Neovascular glaucoma complications Complications

Corneal edema and recurrent anterior chamber blood.

Symptom

Symptoms of neovascular glaucoma Common symptoms Dreaded, congested, eye pain, edema, pupil, fixed iris, neovascularization and...

The common manifestations of neovascular glaucoma are eye pain, photophobia, visual acuity often as the index of the eye ~ manual, intraocular pressure can reach more than 60mmHg, moderate to severe congestion, often accompanied by corneal edema, iris neovascularization, pupillary margin valgus, room There are different degrees of peripheral anterior adhesion in the horn. Shield divides the neovascularization from iris into the pathogenesis of neovascular glaucoma into three stages, namely, glaucoma, open-angle glaucoma and angle-closure glaucoma.

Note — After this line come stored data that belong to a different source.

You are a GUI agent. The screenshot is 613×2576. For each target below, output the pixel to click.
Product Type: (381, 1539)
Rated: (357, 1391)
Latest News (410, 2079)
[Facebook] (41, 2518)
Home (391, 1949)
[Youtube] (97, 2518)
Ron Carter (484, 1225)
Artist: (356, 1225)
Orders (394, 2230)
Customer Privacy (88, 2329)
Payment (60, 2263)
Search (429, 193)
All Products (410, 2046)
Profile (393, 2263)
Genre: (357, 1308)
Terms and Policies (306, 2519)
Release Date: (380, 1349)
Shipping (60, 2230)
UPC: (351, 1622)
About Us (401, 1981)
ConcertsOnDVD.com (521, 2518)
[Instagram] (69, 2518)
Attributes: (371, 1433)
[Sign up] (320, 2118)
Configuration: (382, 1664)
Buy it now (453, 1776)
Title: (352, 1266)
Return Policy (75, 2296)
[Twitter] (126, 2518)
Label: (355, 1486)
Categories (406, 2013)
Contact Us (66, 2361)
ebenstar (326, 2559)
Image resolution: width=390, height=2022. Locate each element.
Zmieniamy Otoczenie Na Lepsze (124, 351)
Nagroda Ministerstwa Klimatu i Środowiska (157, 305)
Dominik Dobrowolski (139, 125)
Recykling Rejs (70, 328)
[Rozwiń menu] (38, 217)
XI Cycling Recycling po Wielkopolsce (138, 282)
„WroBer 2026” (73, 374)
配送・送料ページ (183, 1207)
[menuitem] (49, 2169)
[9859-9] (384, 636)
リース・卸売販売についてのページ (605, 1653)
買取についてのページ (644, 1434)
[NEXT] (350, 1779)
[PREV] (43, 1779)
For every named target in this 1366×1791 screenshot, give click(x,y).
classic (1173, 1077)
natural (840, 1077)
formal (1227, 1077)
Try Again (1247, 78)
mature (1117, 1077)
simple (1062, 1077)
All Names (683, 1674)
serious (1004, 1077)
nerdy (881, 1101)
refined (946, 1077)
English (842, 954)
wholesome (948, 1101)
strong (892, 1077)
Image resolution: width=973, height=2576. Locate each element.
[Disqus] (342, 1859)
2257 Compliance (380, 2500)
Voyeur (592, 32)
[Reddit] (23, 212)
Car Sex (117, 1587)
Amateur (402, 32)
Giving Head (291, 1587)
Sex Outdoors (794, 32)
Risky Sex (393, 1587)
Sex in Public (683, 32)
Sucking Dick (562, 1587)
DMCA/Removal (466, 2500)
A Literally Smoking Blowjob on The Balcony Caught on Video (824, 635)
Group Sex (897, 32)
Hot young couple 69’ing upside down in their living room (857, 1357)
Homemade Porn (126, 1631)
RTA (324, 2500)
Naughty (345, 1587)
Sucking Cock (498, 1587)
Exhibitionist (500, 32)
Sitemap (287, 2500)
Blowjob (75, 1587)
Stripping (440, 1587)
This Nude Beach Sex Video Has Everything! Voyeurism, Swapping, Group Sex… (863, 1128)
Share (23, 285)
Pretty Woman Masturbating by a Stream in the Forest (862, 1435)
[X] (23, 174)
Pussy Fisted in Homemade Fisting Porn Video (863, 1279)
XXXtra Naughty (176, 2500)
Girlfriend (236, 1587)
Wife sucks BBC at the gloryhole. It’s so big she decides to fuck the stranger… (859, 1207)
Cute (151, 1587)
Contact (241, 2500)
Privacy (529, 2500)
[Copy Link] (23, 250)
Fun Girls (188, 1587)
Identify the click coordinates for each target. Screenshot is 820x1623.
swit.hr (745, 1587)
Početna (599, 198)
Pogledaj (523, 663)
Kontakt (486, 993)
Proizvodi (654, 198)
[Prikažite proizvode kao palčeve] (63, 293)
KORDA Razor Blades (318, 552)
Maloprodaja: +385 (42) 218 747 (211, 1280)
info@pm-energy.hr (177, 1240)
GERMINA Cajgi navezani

1. Early glaucoma (Iris red period):

At first, the tiny neovascular buds are typically characterized by tiny telangiectasia, mostly at the pupillary margin or the iris corneal angle. If you use a corner mirror, you can use a small pressure to make it disappear. The pupil enlargement can also cover the small newborn around the pupil. Blood vessels, therefore, it is necessary to make a detailed slit lamp examination before the expansion. As the disease progresses, the new blood vessels can extend irregularly around the pupil and appear clinically on the surface of the iris. The red line of the rule goes to the root of the iris, and when the neovascularization extends to the angle of the anterior chamber, the dendritic sulcus and the sclera protrude through the trabecular meshwork. Under normal conditions, the blood vessels in the anterior chamber are behind the scleral process, such as trabecular meshwork. When seeing a blood vessel, it must be abnormal. Sometimes it can be seen that the neovascularization occurs from the ring of the iris aorta to the trabecular meshwork. The neovascularization in the angle of the anterior chamber is often like a branch from a tree trunk. The tiny capillaries are distributed in several numbers. On the trabecular meshwork of a range of hours, it is necessary to double-amplify and carefully examine the early signs in these corners under bright light. The iris fluorescein angiography is fluorescent. Leakage, the pupillary vessels and radial vasodilation and abnormal fluorescein leakage can be seen before neovascularization. The iris redness of diabetic retinopathy and central retinal vein occlusion is clinically the same, but by silicone ( Silicone] The new blood vessels of the former can be seen after injection, and the distribution is tight and flat. The first phase change caused by central retinal vein occlusion is often transient, and the cause of diabetes can last for several years without change.

2. Open angle glaucoma:

As the disease progresses, these new blood vessels can completely obscure the surface structure of the original iris, and have a relatively smooth appearance. Because the neovascular tube wall is thin and can see the blood column, it shows a typical iris red color, and the color is bright red. The aqueous humor often has an inflammatory reaction. The iris corneal angle is still open. The fibrous tissue and fibrous vascular membrane associated with the neovascularization of the angle are difficult to see under the gonioscopic mirror, but the trabecular mesh can be blocked and the intraocular pressure is increased. The clinical manifestations can be similar. Acute onset of glaucoma, suddenly felt eye discomfort, eye pain, congestion, intraocular pressure often reached 40 ~ 50mmHg, corneal edema, and sometimes anterior chamber hemorrhage.

3. Closed angle glaucoma:

Finally, the fibrovascular membrane shrinks, and the blood vessel is tightened into a bridge frame in the corner of the anterior chamber. Then the iris is also pulled to the trabecular meshwork to form a peripheral anterior adhesion. The angle of the anterior surface is closed, and the fibrous vascular membrane on the anterior surface of the iris contracts, and the iris is behind. The pigment layer is pulled toward the pupillary margin, causing the pigmentation valgus of the pupil collar. It is usually seen that the anterior meridian line is accompanied by a corner occlusion, and the pupil sphincter is also pulled to the front to form a pupil dilated and enlarged. The blood vessels can grow to the surface of the cataractous lens through the adhesion. The extracapsular removal and intraocular lens can involve the lens capsule. In the later stage of neovascular glaucoma, the fully viscous anterior horn looks like a very smooth iris cornea. Adhesive lines, at which point the number of new blood vessels can be reduced.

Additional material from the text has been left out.